WORK REQUIRED>
Would you transcribe each entry precisely as it stands, setting aside any images?
- - -
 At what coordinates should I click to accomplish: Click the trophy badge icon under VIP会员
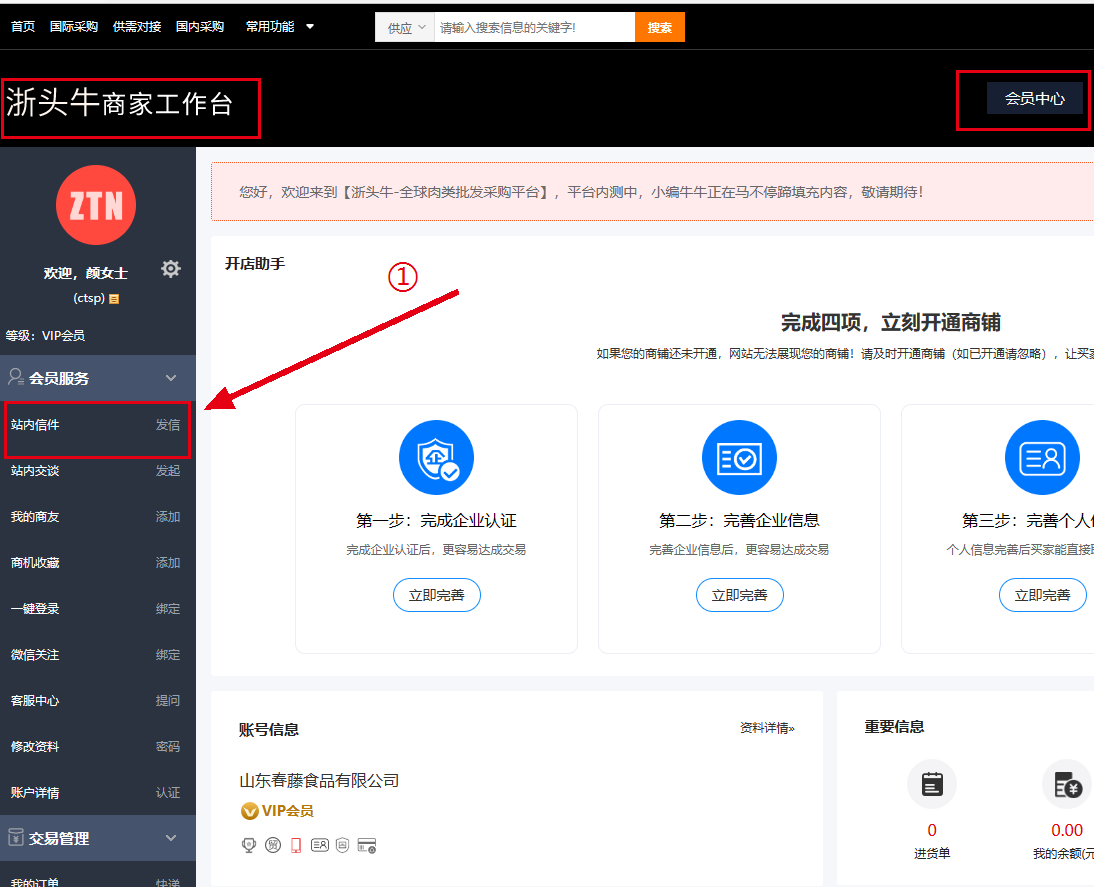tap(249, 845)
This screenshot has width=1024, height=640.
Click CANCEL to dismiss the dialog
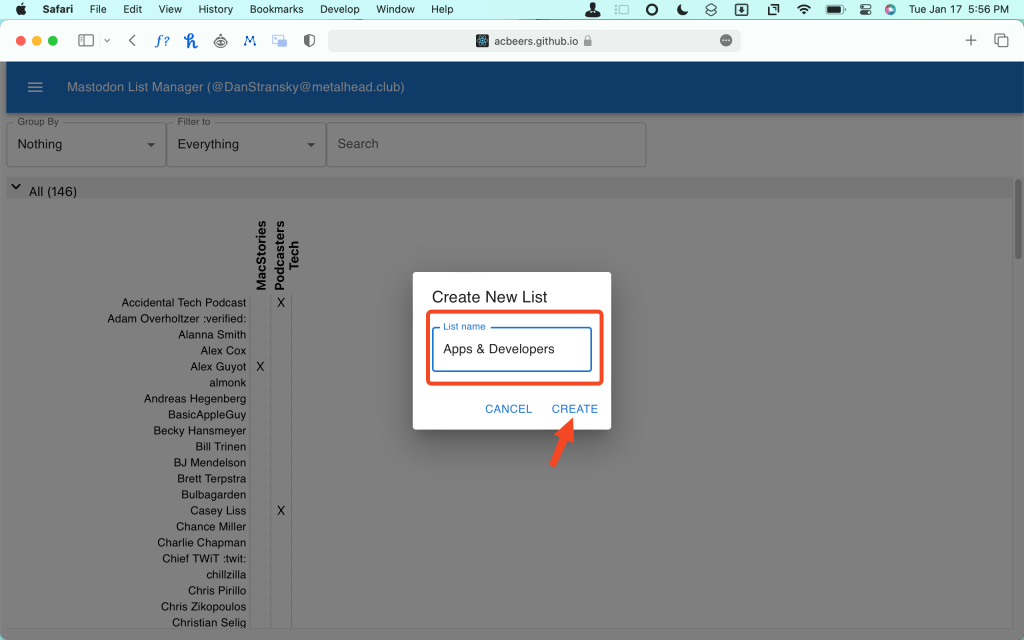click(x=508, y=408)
- - -
EXPECTED OUTPUT>
 At what coordinates should I click to accomplish: Click the trophy badge icon under VIP会员
tap(249, 845)
This screenshot has width=1024, height=640.
Click CANCEL to dismiss the dialog
click(x=508, y=408)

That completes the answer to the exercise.